Trees do not have the same survival probabilities as seen by significant chi-square statistic. Assumptions are reasonable, given large and comparable sample sizes.

Step-by-step solution

Define Conditional Binomial Distributions

Since we have two independent binomial variables, each follows a binomial distribution. Specifically, \(R_1 \sim \text{Binomial}(m_1, \pi_1)\) and \(R_2 \sim \text{Binomial}(m_2, \pi_2)\). The proportion \(P_i = \frac{R_i}{m_i}\) represents the sample proportion of successes.

Estimate Common Proportion Under Null Hypothesis

Assuming \(\pi_1 = \pi_2\) under the null hypothesis, the pooled estimate of the common proportion \(\widehat{\pi}\) is calculated as \[\widehat{\pi} = \frac{m_1 P_1 + m_2 P_2}{m_1+m_2}.\] This estimate combines the proportions using the total number of trials.

Formulate Z-Statistic

The Z-statistic for testing the equality of proportions is given by \[Z = \frac{P_1 - P_2}{\sqrt{\widehat{\pi} (1 - \widehat{\pi}) \left( \frac{1}{m_1} + \frac{1}{m_2} \right)}}.\] This statistic, under the null hypothesis, approximately follows a standard normal distribution as sample sizes become large.

Investigate Limit Distribution of Z-Statistic

As \(m_1, m_2 \rightarrow \infty\) and \(m_1/m_2 \rightarrow \xi\) for \(0 < \xi < 1\), the distribution of \(Z\) converges to \(N(0,1)\) due to the normal approximation of large-sample proportions and equal expected proportions.

Formulate Chi-Square Statistic for Contingency Table

Given the 2x2 contingency table with entries \(R_i, S_i\) where \(R_i + S_i = m_i\), we can define \(X^2\) to test independence as \[X^2 = \frac{(m_1+m_2)(R_1 S_2 - R_2 S_1)^2}{m_1 m_2 (R_1 + R_2)(S_1 + S_2)}.\] Assuming \(\pi_1 = \pi_2\), this statistic asymptotically follows a \(\chi^2_1\) distribution.

Apply Procedure to Tree Data

For the provided data: \(R_1 = 209, S_1 = 41, R_2 = 186, S_2 = 64\). Calculating \(X^2\) using these values, check if it exceeds a critical value from the \(\chi^2_1\) distribution to determine if there is a significant difference in survival probabilities.

Validate Assumptions

Check assumptions: (1) The samples (i.e., tree sets) are independent, (2) Both sample sizes are sufficiently large, and (3) The ratio of sample sizes is in an acceptable range (close to equality), ensuring the approximations hold.

◆ ◆ ◆

REQUIRED ACTIONS:
a: In the two-proportion test solution, what values are given for R_2 and S_2 in the tree data?
b: Carry on the two-proportion test solution from its final sentence.
You won't need the lines after this text.

◆ ◆ ◆

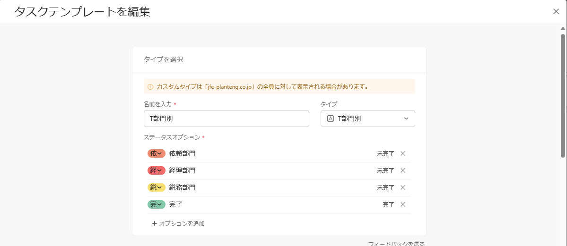567x246 pixels.
Task: Open the orange 依 color dropdown
Action: [156, 153]
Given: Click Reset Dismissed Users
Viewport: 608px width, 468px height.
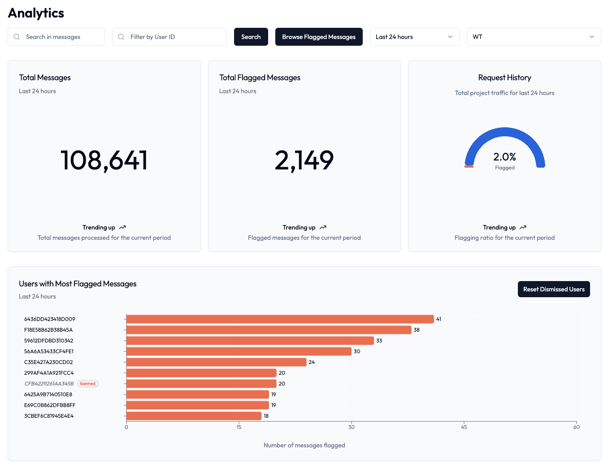Looking at the screenshot, I should pos(554,289).
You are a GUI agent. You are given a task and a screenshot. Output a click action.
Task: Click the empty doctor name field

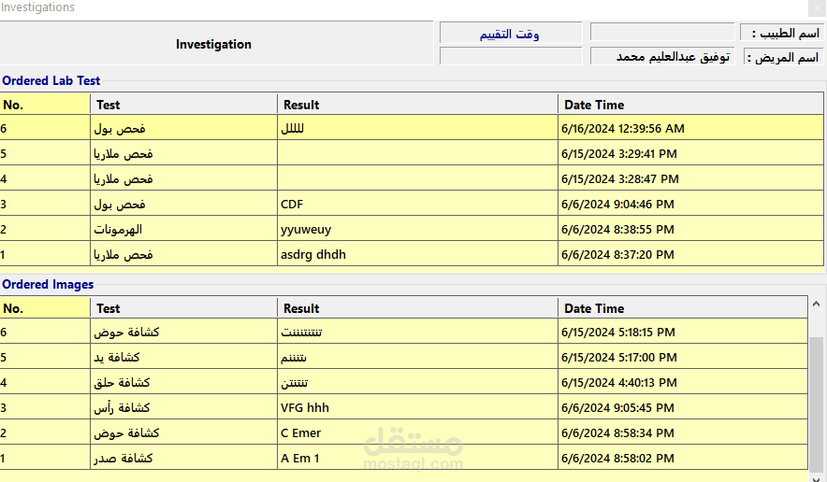pyautogui.click(x=661, y=33)
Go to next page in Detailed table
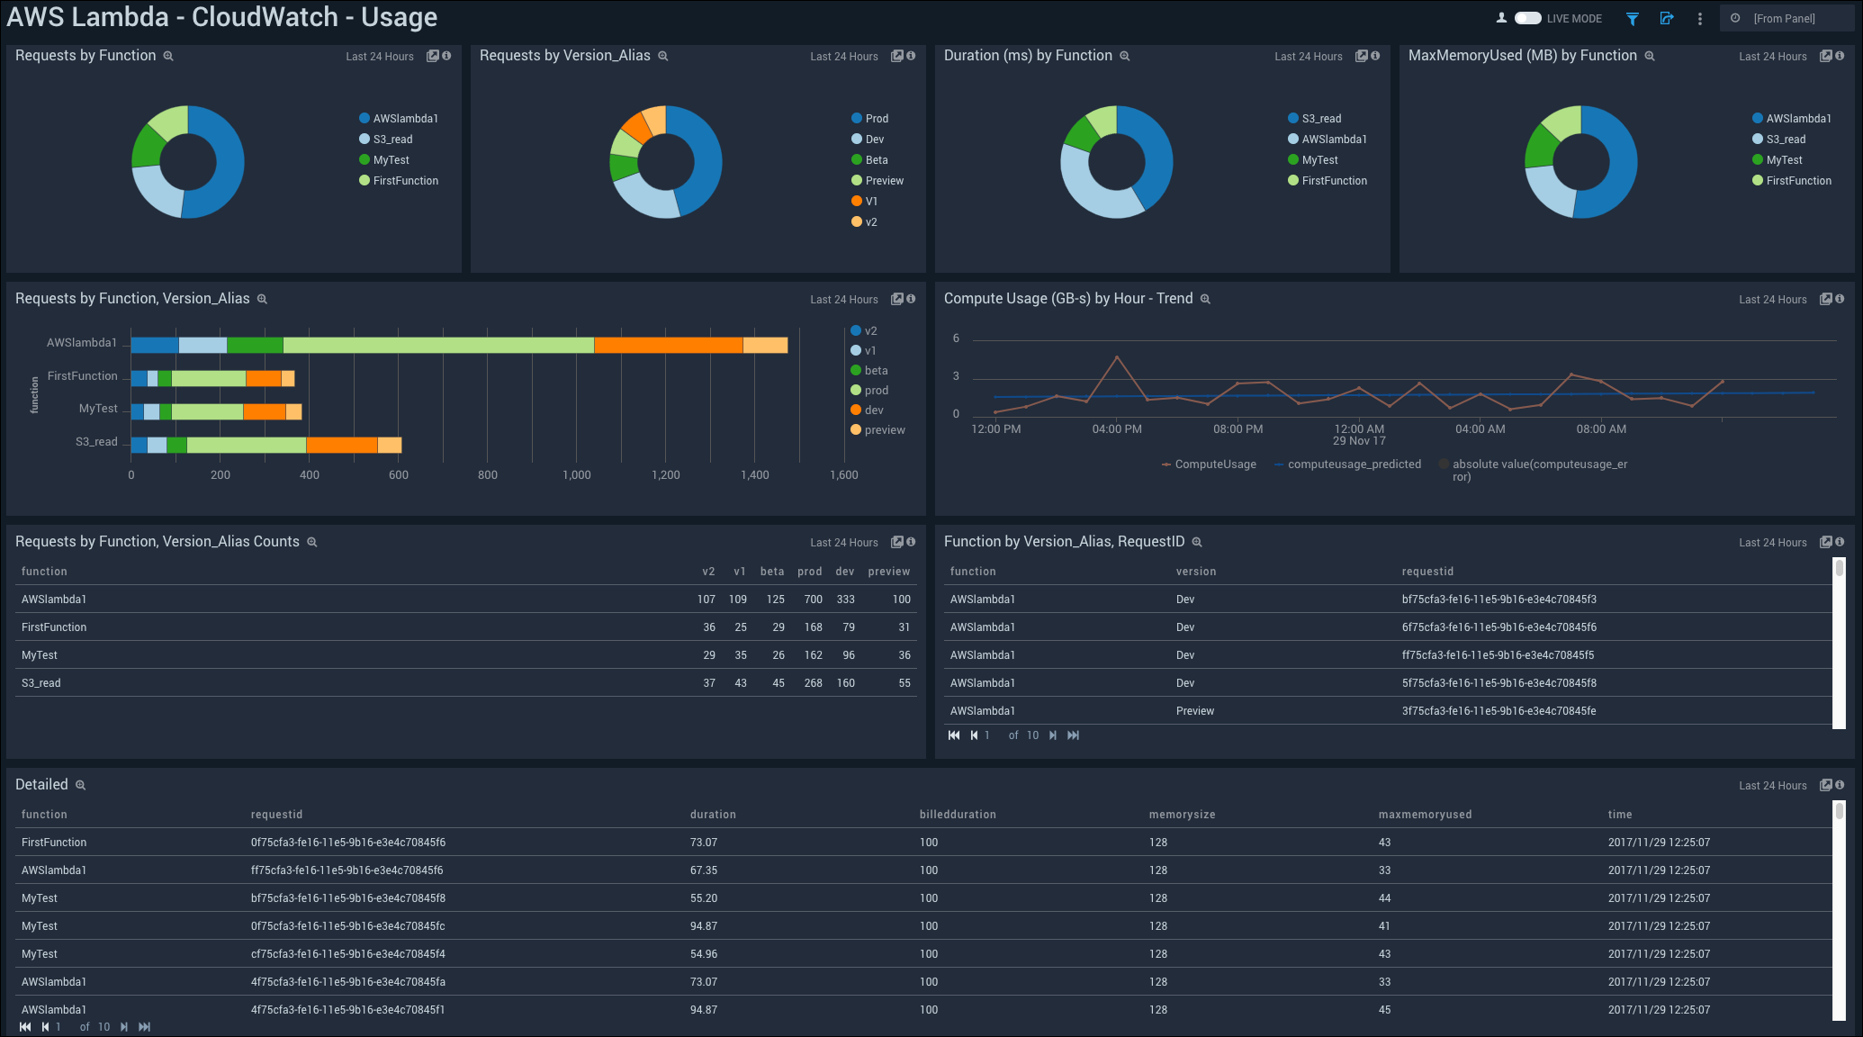1863x1037 pixels. pos(124,1027)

◆ ◆ ◆

IN RESPONSE:
a: R_2 = 186 and S_2 = 64.

b:
Key concepts

Binomial Distribution

In a binomial distribution, we deal with situations where there are two possible outcomes, often labeled as "success" and "failure." This distribution is a cornerstone of probability theory, especially when dealing with independent trials. Imagine flipping a coin where heads are a success and tails are a failure.
The binomial distribution helps in determining the probability of obtaining a certain number of successes in a fixed number of trials. Each trial is independent, meaning the outcome of one flip doesn't affect another.

• For example, in our exercise, the variables \( R_1 \) and \( R_2 \) are independent binomial random variables.
• The probability of success in each trial is given by \( \pi_1 \) and \( \pi_2 \) respectively.

These concepts are pivotal when comparing the proportions of successes in two different groups, which leads us into hypothesis testing.

Contingency Table Analysis

Contingency table analysis allows us to examine the relationships between categorical variables, often presented in a matrix format. A common form of this analysis is a 2x2 table.
In our exercise, the 2x2 table is formed using two independent binomial variables. This table represents observed frequencies of different combinations of outcomes from these variables.

• To fill the table, numbers of observed successful () and unsuccessful (\( S_i \)) outcomes are arranged in rows and columns.
• By analyzing this data, we can assess whether there's a statistically significant difference in outcomes between groups.

Contingency tables are powerful in hypothesis testing because they give us a visual and statistical method to determine if there's any association between the different categorical variables.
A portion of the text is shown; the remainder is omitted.